Y no precisamente porque los republicanos controlaran el Ejecutivo, las dos Cámaras del Congreso y fueran mayoritarios en la Corte Suprema de Justicia del país. Sino por la forma en que este presidente, con la inestimable ayuda del vicepresidente Dick Cheney, obsesionado desde sus tiempos de jefe de gabinete del presidente Gerald Ford con blindar la autoridad de la presidencia, ha administrado ese poder. Aunque el país históricamente se ha decantado, de acuerdo con la teoría de controles y equilibrios entre las tres ramas de gobierno consagrada por la Constitución, por entregar el Congreso, o al menos una de sus dos Cámaras, al partido opuesto al del ocupante de la Casa Blanca, hay varios precedentes de una concentración similar a la actual. Lo que no ha existido hasta ahora ha sido la sensación de secuestro de poder por parte de la actual Administración, que se detectó, primero en Washington y que, posteriormente, se transmitió al resto del país. El Congreso republicano falló al pueblo americano en su primordial labor de control al Ejecutivo, convirtiéndose, salvo honrosísimas excepciones dentro de ese partido, en un mero apéndice de la Casa Blanca. Y ahora ese pueblo le ha pasado factura quitándole la mayoría de la Cámara de Representantes y, muy posiblemente, también la del Senado. Las famosas palabras finales de Abraham Lincoln, fundador del Partido Republicano, hace 143 años en Getisburgo parecen dirigidas a esta Administración: "Esta nación, bajo [el amparo de] Dios experimentará un renacimiento de la libertad y el gobierno del pueblo, por el pueblo y para el pueblo no desaparecerá de la tierra".
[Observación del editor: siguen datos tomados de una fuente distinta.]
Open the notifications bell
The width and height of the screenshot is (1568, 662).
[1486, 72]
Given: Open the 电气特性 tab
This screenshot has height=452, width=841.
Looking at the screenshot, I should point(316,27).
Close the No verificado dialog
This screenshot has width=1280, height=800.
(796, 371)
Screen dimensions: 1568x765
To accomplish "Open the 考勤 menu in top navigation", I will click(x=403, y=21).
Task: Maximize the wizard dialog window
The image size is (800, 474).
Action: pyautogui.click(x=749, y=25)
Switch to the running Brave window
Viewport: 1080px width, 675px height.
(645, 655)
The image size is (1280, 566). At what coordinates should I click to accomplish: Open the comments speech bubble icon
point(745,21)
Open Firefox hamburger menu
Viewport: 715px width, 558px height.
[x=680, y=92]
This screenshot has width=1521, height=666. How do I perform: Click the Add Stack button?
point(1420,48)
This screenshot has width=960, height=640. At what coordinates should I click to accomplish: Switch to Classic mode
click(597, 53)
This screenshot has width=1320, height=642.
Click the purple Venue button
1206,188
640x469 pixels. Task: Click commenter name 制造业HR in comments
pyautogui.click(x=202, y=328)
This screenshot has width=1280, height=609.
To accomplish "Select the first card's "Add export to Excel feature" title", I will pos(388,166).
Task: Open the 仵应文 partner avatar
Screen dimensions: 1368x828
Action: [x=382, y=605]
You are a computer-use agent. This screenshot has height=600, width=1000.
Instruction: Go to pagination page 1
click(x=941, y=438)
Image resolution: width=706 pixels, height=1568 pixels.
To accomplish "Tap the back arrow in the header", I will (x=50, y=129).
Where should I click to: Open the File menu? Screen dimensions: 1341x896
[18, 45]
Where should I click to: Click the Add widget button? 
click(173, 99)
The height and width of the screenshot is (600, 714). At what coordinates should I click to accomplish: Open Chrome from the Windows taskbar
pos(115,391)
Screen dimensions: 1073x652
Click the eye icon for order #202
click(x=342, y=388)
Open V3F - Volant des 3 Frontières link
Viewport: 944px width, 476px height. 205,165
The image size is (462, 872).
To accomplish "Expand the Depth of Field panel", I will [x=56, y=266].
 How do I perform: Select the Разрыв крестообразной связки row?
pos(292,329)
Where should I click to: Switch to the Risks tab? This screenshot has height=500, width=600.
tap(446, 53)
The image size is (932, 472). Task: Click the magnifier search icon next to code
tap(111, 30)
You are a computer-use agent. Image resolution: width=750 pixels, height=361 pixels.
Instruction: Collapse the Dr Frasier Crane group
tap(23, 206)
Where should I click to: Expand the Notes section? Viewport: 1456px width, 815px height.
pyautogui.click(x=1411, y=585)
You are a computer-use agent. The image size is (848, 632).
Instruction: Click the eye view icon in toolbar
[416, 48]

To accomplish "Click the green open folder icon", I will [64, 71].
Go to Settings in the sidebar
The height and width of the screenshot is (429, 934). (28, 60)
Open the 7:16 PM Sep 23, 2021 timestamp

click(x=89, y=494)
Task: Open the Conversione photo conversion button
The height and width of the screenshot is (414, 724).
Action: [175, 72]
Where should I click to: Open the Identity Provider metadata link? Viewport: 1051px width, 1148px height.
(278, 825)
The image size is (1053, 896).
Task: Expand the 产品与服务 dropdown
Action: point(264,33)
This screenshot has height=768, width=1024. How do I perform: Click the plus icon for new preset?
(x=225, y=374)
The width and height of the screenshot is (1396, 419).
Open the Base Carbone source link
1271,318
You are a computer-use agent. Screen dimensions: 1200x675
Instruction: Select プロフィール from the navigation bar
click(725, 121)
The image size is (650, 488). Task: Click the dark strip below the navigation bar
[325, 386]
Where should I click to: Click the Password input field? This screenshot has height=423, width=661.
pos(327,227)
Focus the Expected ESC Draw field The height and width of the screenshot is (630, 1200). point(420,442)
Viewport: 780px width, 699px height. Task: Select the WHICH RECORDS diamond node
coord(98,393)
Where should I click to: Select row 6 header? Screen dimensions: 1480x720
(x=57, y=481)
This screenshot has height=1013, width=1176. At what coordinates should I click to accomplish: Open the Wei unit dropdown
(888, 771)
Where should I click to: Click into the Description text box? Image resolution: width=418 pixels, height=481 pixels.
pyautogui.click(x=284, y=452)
Y, ahora, ¿qué pasará? ¿Se conformarán los demócratas con el cadáver de Donald Rumsfeld, merecida víctima de la derrota electoral y primer responsable del caos iraquí y cuya dimisión pidió el miércoles la próxima presidenta de la Cámara, Nancy Pelosi, o, exigirán un cambio dramático de rumbo en Irak, como sería una retirada de las tropas? Lo más probable es que traten de forzar un calendario flexible de retirada parcial, sin pisar demasiado el acelerador. Por dos razones. La primera, de orden constitucional. De acuerdo con la Carta Magna, corresponde al presidente la dirección de la política exterior y la jefatura de las Fuerzas Armadas. Y Bush tiene todavía dos años por delante como presidente. Y, la segunda de orden político. La única forma de conseguir una retirada inmediata de Irak sería la negación de fondos por parte del Congreso con destino a las Fuerzas Armadas destinadas en el país árabe. Y esa decisión equivaldría a un suicidio político para el partido demócrata en las presidenciales de 2008. A pesar de las pomposas declaraciones a favor del entendimiento mutuo en los grandes temas, formuladas anteayer por Pelosi y Bush, el presidente tendrá dificultades, muchas veces insalvables, para imponer su programa legislativo con un Congreso en manos de la oposición.
Pero, los demócratas tampoco dispondrán de un cheque en blanco para sacar adelante propuestas legislativas radicales. En primer lugar, el éxito demócrata se ha debido en gran parte a la presentación de un porcentaje elevado de candidatos centristas, perfectamente intercambiables con muchos republicanos, nada dispuestos a apoyar radicalismos que les costarían la elección dentro de dos años. Y, en segundo, no hay que olvidar que Bush conserva un arma poderosa: el derecho constitucional de veto y que, para anular ese posible veto, los demócratas precisan de una mayoría cualificada de dos tercios de las Cámaras, que, simplemente, están muy lejos de alcanzar.